--- Problem requirements ---
Go over the data and keep only the lines that include "mean".

────────────────────────────────────────

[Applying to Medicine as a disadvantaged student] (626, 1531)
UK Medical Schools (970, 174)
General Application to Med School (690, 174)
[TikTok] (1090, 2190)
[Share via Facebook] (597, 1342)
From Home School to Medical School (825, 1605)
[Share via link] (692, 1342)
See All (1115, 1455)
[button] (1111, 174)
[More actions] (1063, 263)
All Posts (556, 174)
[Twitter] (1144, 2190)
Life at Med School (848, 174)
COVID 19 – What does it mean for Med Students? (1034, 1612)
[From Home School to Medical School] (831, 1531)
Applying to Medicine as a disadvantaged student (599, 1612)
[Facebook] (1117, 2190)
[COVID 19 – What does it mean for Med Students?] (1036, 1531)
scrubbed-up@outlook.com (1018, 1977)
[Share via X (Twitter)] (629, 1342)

────────────────────────────────────────

--- Problem solution ---
COVID 19 – What does it mean for Med Students? (1034, 1612)
[COVID 19 – What does it mean for Med Students?] (1036, 1531)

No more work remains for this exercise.